It took me a long time to start writing this post. Then it sat partially written for awhile. The longer I waited to finish it the greater the pressure I felt to make it perfectly articulate and tie everything up at the end. I don’t know how to do that, and I don’t want to. In fact, I think I need to work on doing that less—tying a bow on my thoughts, following a heavy reflection with a half-hearted happy one for the sake of ending on a positive note. Life is too short to be half-hearted about anything, isn’t it? Sometimes it’s okay to just be in a valley for a bit between the plateaus and mountaintops.
Pawpaw turned 92 on November 22nd. A few days later, on the day before Thanksgiving, he went to be with God. He is not suffering anymore, and for that I am so, so grateful. We will always miss him, but I have a lifetime of wonderful memories stored away. He had an amazing life and was healthy and active and mentally sharp until the very end. He is the first of my four grandparents that I have lost, and I realize how blessed I am to be able to say that at the age of 29. My siblings and I grew up seeing our grandparents fairly often, so this is going to be an adjustment.

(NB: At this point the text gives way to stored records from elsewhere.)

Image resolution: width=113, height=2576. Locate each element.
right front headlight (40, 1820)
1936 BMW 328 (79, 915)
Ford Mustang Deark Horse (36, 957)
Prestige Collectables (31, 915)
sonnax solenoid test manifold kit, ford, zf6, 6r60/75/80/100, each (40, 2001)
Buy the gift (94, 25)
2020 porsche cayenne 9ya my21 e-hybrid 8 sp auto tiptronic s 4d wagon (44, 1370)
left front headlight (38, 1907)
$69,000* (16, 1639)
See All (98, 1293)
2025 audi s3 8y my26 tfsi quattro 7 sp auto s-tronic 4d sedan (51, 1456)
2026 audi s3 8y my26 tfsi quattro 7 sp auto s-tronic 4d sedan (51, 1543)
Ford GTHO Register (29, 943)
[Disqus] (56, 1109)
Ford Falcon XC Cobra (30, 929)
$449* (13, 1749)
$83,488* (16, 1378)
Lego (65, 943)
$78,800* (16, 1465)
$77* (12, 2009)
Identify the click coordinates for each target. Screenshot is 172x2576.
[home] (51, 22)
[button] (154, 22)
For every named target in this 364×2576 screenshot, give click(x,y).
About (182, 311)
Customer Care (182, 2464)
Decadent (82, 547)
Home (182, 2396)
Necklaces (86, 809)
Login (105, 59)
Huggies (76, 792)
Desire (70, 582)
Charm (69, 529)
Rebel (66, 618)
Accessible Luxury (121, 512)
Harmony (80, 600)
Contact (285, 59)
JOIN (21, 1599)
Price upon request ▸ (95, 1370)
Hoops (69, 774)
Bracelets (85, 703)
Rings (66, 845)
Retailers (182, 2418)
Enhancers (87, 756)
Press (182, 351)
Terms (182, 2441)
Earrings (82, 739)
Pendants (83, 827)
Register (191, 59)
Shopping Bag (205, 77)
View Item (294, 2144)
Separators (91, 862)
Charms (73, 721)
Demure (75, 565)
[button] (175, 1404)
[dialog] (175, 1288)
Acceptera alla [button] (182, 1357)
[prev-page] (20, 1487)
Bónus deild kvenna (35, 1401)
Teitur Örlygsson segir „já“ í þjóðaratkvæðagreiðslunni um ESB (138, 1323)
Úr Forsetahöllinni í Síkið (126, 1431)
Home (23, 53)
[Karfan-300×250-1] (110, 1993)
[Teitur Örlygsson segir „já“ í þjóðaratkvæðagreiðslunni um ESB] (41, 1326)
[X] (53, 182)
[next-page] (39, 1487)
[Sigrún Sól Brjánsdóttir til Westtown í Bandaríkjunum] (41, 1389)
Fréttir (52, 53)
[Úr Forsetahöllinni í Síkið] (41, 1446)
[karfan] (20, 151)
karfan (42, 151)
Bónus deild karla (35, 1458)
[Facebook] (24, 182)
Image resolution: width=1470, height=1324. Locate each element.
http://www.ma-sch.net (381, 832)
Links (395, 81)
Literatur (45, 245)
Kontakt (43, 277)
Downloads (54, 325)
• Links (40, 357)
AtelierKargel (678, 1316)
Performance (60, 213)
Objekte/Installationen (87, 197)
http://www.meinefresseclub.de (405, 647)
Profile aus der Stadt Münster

It’s hard to say goodbye to Pawpaw, but the week of the memorial was not all sadness. My sister and I put together a slideshow of photos from his life. The events of his time on this earth sort of started to meld together in my mind. His sickness and old age are now just as much history as his service in the army during WWII and his baseball career. It’s all the past, and the chronology of it matters less now. This is surreal, but in a good way. Looking back on his life and hearing stories from friends and family who came to the funeral, two lessons stand out to me. These are just two highlights of the many nuggets of wisdom I want to carry with me from my Pawpaw:
1) Be an encourager. I read somewhere that people won’t remember what you did or said nearly as much as they will remember how you made them feel. This describes my Pawpaw perfectly. He had a booming voice and a bright smile–a powerful presence in any room he occupied. He touched so many lives because he really, really cared about people. When he spoke to someone, they had his full attention. He remembered details about people’s lives and had an ability to see their strengths. He brought out the best in people. Even on his deathbed in the last few weeks of his life, the staff in his wing of the hospital all fell in love with him. He was encouraging one of his caregivers to go back to school and finish her degree. Can you imagine? He never stopped encouraging the people God brought into his path, and I want to be that way.
2) Be grateful. Pawpaw had a lot of jobs, and he did well. He had a voracious appetite for learning though he never went to college. From what I can tell, he worked hard and learned all he could with each job that he had. Ecclesiastes 9:10 says, “Whatever your hand finds to do, do it with all your might…” He embodied this verse, and thinking about that really inspires me. It’s amazing that any of us would ever have trouble being grateful, but sometimes I do. Pawpaw didn’t dwell on what he didn’t have, and he was a joyful man. This attitude served him well and glorified God, too. When we practice gratefulness we radiate joy, and people are drawn to us.
Thanks for meeting me here, dear readers. Happy holidays!